Dans un film de sabre, on trouve...

Des geysers de sang...
Les personnages des chambaras et des films de ninja en dessins animés meurent de façon très graphique: un véritable geyser de sang surgit de la plaie ouverte par le sabre du héros.
La série de jeux vidéos sur Néo-Géo, Samourai Shodown vous permet même d'incarner des sabreurs qui infligeront de telles blessures.
Métaphore sur l'âme et la vie qui quitte le corps du mourant, cette éruption sangui-nolente est d'une puissance visuelle rare. Ce fut Kurosawa qui inventa cet artifice en 1962 dans le film Sanjuro
.

Le mercenaire Itto Ogami et son fils (Baby Cart)


Par la suite, il fut inévitable qu'au moins un adversaire trépasse en déversant des litres de sang.

La série des Baby Cart (Kozure Ogami (Le loup et l'enfant) adaptation d'un manga de Koike Kazuo) porta l'usage du geyser à son apogée.
Cette série atteint des summums de violence, tous les adversaires meurent en déversant d'impressionnants flots d'hémoglobine: mais le contexte et le ton du film justifient cette violence qui reste essentiellement graphique et ne doit surtout pas détourner le spectateur (adulte) de cette oeuvre immanquable.


Ichikawa Raizo
© Daiei

Zatoichi, le masseur aveugle qui manie la sabre à la perfection © Daiei

Dans un film de sabre on trouve...

La coupure en décalage...

Egalement incontournable, cette figure de style est une véritable marque de fabrique des Ken-Geki.
Pour l'illustrer, la scène d'ouverture du troisième film de la série des Baby Cart paraît exemplaire: Itto Ogami et son jeune fils sont dans une forêt de bambous.

Le père s'enfonce un peu dans la forêt, laissant son fils à l'écart.
Il marche et soudain, sort son sabre, exécute des mouvements très rapides avec son arme puis la rengaine. Rien ne se passe pendant deux ou trois secondes. Tout à coup, trois bambous ont l'air de se couper tout seul: trois espions ninjas accrochés en hauteur sur ces bambous tombent et succombent sous les coups impitoyables du héros.

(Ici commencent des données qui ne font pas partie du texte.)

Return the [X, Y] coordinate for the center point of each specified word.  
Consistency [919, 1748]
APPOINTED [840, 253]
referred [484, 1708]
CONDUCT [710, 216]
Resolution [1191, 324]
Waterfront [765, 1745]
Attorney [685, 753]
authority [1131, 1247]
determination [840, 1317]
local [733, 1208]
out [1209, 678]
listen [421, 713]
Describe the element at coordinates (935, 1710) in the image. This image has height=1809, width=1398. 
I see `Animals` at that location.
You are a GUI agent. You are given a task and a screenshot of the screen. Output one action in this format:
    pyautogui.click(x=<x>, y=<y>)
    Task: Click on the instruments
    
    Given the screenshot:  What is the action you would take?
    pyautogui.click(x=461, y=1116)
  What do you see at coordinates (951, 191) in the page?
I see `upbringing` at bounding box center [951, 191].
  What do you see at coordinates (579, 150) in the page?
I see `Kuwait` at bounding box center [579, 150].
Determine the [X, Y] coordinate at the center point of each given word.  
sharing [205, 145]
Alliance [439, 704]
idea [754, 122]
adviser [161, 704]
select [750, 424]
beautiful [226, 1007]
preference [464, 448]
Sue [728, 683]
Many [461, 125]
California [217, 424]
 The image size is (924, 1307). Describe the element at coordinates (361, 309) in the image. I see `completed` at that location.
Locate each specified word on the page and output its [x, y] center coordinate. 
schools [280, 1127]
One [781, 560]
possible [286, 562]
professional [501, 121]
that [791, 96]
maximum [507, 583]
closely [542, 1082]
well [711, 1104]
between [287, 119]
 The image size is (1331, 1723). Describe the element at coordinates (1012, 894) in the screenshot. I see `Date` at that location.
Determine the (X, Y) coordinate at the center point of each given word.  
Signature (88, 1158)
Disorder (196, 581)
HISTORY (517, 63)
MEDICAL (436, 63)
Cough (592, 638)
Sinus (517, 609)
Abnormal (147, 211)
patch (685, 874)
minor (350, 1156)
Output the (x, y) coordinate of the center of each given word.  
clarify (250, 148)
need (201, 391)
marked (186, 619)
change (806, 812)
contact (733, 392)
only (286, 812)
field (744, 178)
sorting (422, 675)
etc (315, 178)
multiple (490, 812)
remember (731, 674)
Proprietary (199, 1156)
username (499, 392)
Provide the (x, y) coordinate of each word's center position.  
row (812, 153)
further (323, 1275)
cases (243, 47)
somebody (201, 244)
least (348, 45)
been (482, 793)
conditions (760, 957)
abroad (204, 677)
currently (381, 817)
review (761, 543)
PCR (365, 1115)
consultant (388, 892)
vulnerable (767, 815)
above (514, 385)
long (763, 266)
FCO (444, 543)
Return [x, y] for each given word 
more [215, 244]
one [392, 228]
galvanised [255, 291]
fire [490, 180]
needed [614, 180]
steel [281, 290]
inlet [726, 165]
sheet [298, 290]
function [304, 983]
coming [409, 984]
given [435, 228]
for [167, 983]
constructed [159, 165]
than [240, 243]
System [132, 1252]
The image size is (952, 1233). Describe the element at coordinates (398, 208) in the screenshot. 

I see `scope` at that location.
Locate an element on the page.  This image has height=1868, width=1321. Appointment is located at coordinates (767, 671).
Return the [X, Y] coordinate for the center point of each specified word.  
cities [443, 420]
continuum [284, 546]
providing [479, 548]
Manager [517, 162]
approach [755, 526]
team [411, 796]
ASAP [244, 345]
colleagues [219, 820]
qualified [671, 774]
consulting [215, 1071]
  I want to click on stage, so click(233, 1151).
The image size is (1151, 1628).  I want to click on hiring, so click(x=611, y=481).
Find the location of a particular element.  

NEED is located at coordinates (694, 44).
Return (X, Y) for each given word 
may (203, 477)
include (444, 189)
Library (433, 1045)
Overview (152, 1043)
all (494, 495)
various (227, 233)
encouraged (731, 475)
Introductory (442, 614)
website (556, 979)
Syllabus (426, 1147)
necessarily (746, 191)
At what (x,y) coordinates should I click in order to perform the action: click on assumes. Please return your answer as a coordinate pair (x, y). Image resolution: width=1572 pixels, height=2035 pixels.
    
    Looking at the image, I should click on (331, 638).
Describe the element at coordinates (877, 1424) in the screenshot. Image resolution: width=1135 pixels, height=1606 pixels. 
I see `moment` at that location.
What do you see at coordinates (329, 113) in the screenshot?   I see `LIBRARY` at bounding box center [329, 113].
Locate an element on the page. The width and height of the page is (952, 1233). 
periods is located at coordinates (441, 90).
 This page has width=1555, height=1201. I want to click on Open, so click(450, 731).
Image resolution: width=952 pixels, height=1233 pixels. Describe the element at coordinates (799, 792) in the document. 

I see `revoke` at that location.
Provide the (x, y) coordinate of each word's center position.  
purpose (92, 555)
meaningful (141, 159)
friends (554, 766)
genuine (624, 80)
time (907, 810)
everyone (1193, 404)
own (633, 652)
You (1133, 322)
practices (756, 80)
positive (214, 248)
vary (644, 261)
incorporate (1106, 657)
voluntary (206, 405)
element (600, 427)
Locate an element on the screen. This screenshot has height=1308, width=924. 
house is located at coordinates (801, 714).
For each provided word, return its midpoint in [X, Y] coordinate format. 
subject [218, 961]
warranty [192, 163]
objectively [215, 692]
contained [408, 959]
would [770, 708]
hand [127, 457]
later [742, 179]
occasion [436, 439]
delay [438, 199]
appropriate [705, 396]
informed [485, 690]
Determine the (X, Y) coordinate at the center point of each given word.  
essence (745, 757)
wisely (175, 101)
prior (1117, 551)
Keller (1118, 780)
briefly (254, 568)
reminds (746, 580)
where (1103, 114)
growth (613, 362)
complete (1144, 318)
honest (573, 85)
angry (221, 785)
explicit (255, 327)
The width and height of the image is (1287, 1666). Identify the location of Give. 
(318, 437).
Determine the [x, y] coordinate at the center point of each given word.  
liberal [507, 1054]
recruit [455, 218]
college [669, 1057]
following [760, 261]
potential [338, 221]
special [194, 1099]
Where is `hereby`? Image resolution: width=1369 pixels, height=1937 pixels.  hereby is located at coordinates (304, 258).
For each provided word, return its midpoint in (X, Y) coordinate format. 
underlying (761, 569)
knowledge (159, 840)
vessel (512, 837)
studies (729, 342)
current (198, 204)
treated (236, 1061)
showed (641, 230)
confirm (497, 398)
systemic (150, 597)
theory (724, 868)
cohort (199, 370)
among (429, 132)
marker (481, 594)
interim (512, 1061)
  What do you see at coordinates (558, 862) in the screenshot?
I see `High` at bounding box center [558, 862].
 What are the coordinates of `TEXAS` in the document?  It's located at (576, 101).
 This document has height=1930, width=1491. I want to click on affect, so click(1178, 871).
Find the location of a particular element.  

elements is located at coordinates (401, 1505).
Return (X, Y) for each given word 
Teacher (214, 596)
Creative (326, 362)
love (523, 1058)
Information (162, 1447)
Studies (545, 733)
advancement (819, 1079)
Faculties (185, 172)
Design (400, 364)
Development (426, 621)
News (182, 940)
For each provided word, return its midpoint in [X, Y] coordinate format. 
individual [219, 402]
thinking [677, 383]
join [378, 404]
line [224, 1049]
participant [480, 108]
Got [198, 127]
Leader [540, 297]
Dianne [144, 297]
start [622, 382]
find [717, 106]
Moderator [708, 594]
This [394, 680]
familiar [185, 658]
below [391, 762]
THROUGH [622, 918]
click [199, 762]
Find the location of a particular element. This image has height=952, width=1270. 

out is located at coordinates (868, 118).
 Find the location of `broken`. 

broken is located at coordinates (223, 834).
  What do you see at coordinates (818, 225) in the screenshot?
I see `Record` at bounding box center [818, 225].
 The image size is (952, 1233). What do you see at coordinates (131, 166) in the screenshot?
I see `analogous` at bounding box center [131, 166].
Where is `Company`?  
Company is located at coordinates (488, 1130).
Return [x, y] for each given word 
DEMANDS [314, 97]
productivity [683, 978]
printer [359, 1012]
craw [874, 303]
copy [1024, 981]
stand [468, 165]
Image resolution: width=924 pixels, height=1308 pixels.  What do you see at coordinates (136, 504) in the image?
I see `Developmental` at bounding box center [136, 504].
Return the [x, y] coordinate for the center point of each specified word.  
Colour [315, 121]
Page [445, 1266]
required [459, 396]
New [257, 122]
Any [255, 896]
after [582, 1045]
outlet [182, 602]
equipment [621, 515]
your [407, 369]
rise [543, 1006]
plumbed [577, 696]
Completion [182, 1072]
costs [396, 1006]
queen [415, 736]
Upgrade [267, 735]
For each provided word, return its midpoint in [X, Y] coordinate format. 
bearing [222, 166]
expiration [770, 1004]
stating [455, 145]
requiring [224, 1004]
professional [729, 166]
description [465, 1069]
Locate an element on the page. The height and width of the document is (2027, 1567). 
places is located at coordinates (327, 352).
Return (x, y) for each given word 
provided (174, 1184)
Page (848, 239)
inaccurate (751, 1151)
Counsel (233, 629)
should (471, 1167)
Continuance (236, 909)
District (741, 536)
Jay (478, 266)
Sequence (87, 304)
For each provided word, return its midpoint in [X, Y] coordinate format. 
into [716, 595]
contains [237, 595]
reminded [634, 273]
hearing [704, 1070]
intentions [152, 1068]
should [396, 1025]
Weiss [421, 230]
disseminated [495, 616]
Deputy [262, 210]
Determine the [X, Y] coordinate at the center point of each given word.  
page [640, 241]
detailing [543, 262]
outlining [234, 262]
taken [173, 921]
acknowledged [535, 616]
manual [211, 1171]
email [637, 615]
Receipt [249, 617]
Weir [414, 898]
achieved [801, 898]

Cette autre trouvaille visuelle a été adoptée par de nombreux réalisateurs, bluffant toujours le public. Le personnage Ray de l'école Nanto dans le manga du duo Hara Tetsuo et Buronson découpe ses ennemis avec ses doigts. Ils tombent découpés en tranches après que le héros leur ait déjà tourné le dos.
Dans le film Once Upon a Time in China II du Tsui Hark, le héros Wong Fei Hung (Jet Li, acteur principal du récent Roméo must Die) frappe avec son bâton les montants d'un immense échafaudage en bois puis recule. Son ennemi attend que tout s'écroule. Mais rien ne se passe. Bien entendu, l'édifice s'effondre au moment où l'adversaire de Jet li se précipite à sa rencontre.